Science just took us a small step closer to HAL 9000. A new artificial intelligence (AI) program designed by Chinese researchers has beat humans on a verbal IQ test. Scoring well on the verbal section of the intelligence test has traditionally been a tall order for computers, since words have multiple meanings and complex relationships to one another.
But in a new study, the program did better than its human counterparts who took the test. The findings suggest machines could be one small step closer to approaching the level of human intelligence, the researchers wrote in the study, which was posted earlier this month on the online database arXiv, but has not yet been published in a scientific journal. Don't get too excited just yet: IQ isn't the end-all, be-all measure of intelligence, human or otherwise.
For one thing, the test only measures one kind of intelligence (typically, critics point out, at the expense of others, such as creativity or emotional intelligence.
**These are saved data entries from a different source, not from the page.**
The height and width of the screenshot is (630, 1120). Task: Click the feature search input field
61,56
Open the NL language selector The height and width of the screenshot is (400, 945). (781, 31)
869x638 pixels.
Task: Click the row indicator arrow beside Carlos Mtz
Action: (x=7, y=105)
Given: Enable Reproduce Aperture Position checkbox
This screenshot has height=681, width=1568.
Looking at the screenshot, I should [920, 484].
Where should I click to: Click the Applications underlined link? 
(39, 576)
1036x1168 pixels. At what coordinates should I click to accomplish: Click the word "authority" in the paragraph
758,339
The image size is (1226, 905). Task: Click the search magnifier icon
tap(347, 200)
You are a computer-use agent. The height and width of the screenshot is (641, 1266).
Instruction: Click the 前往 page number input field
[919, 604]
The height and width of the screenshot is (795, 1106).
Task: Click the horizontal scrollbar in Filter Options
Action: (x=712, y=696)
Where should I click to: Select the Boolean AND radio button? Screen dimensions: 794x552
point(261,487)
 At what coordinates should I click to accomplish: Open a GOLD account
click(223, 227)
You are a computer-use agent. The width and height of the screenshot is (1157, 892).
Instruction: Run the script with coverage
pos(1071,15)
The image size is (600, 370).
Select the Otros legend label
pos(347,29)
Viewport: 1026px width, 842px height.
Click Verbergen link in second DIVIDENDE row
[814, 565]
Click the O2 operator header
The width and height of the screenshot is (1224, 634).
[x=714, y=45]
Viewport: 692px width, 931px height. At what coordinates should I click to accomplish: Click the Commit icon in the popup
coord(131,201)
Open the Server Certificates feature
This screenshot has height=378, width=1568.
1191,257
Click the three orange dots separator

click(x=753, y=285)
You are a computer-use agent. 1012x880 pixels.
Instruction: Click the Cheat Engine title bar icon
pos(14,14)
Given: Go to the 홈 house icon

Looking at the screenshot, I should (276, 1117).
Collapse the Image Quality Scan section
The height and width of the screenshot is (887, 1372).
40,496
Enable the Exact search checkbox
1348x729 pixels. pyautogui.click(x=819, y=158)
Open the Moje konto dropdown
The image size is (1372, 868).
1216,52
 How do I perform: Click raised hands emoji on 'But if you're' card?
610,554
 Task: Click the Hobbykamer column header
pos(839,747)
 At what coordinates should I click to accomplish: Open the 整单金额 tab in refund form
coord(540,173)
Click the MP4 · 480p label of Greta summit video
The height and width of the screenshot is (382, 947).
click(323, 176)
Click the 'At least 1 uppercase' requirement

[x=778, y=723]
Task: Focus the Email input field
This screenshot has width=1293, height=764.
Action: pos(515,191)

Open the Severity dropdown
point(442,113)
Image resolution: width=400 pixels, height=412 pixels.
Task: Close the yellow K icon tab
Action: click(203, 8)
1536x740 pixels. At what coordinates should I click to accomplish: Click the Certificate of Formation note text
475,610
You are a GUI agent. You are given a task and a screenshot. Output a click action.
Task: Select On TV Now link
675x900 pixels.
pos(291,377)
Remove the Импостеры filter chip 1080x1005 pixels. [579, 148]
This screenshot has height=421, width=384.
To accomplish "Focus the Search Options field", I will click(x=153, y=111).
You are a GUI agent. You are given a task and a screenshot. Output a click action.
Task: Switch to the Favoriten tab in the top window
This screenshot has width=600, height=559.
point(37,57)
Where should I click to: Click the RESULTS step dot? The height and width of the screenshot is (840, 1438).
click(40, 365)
Plus, because some test questions can be hacked using some basic tricks, some AI researchers argue that IQ isn't the best way to measure machine intelligence.
[Paper - PDF]: http://arxiv.org/pdf/1505.07909v2.pdf
(Score: 2, Interesting) by tmh on Wednesday July 01 2015, @11:30AM
No it wasn't. Wired exposed the bot in 2 questions: Q1: Where are you from? A1: Odessa, Ukraine. Q2: Cool i am from Ukraine, have you ever been there? A2: No, never, [some deflection]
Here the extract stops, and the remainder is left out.